**TEXT TO READ**.
┌──

Long before he settled on Writer as his vocation, a young Allan Heinberg tried his hand at acting. By the time he was ten years old, the Tulsa, Oklahoma native was acting in regional theater, commercials, and hosting a children's television news show. Heinberg continued acting while attending Yale University, and, after graduating, relocated to New York City where he acted on and off Broadway for the next ten years. In 1997, Heinberg moved again, this time to the City of Angels to become a writer on the Tea Leoni sitcom "The Naked Truth." He went on to write for "Sex and the City," "Gilmore Girls" and "The O.C" before being introduced to Marvel EIC Joe Quesada by comics scribe C.B. Cebulski. For Heinberg, who'd been a comics lover since he was seven years old, the prospect of writing comic books was a dream come true. It was in these early meetings with Quesada that the seeds of Heinberg's breakout hit "Young Avengers" were planted.
Heinberg realized he was gay as early as seven or eight years into his life. "But of course, I had no functional vocabulary for those feelings at the time," Heinberg told CBR News. "And as a Jewish kid growing up in Tulsa, Oklahoma, I didn't want to be gay, so I didn't think I actually was gay for quite some time. Most of my friends were female at that point, so I went through high school and freshman year of college believing I simply wanted a close, male friend."
When Heinberg fell in love with a boy during his freshman year at Yale, it cemented his sexuality for him and for the rest of the world. "I fell deeply in love with someone who proudly identified himself as gay, and I thought, 'Well, if he's gay, I must be, too,'" Heinberg said. "But I never hid my sexuality. At least, not consciously. I honestly had no idea I was gay until I fell in love -- in spite of my near-complete collection of Original Broadway Cast Albums." As is often the case, Heinberg's friends and family realized he was gay before he came to terms with it himself. "My finally figuring it out came as a relief to everyone."

└──

**MATERIAL PROVIDED**.
┌──

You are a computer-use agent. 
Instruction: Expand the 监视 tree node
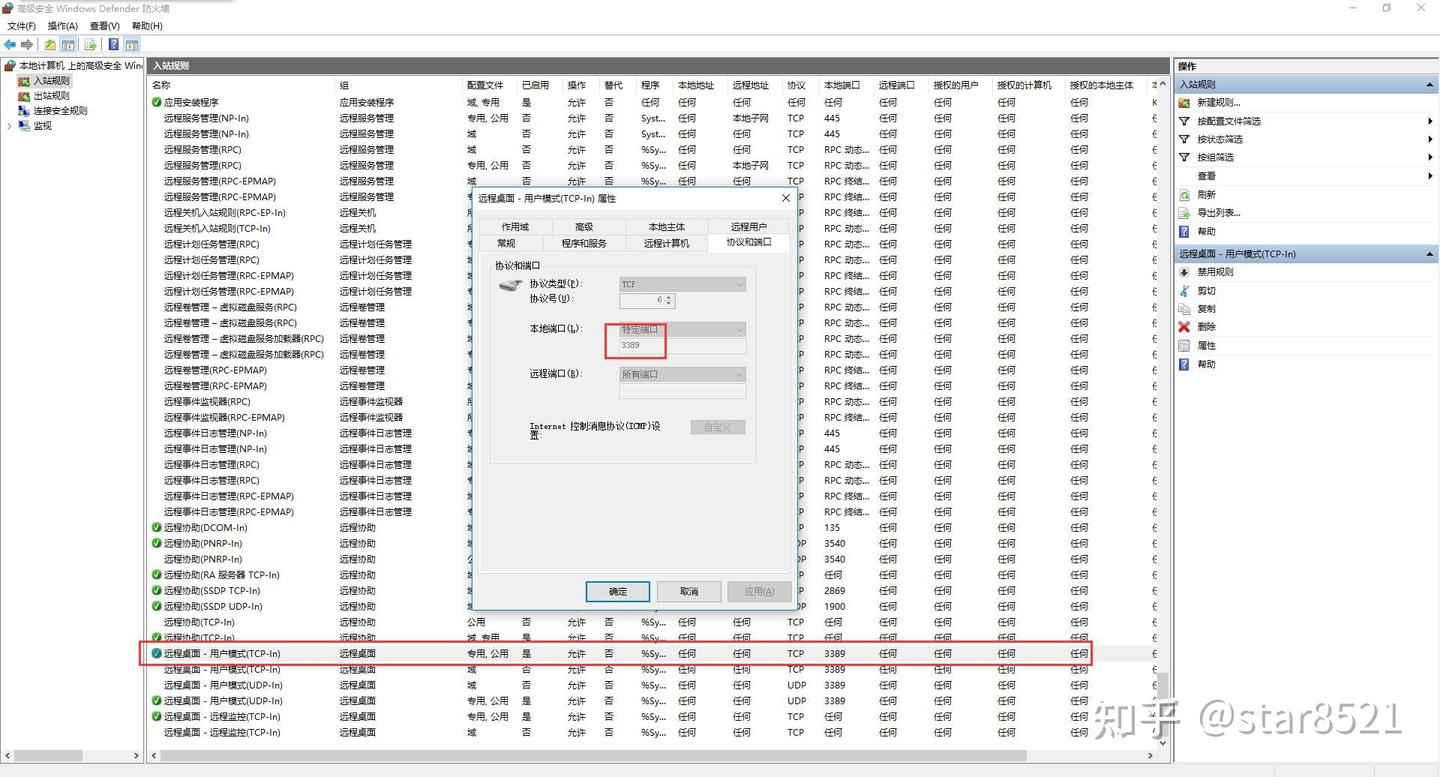tap(10, 126)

└──

**PROBLEM TO SOLVE**. List every TV show that the text about Allan Heinberg says he wrote for.

**RESPONSE FOR THIS EXERCISE**.
- "The Naked Truth"
- "Sex and the City"
- "Gilmore Girls"
- "The O.C"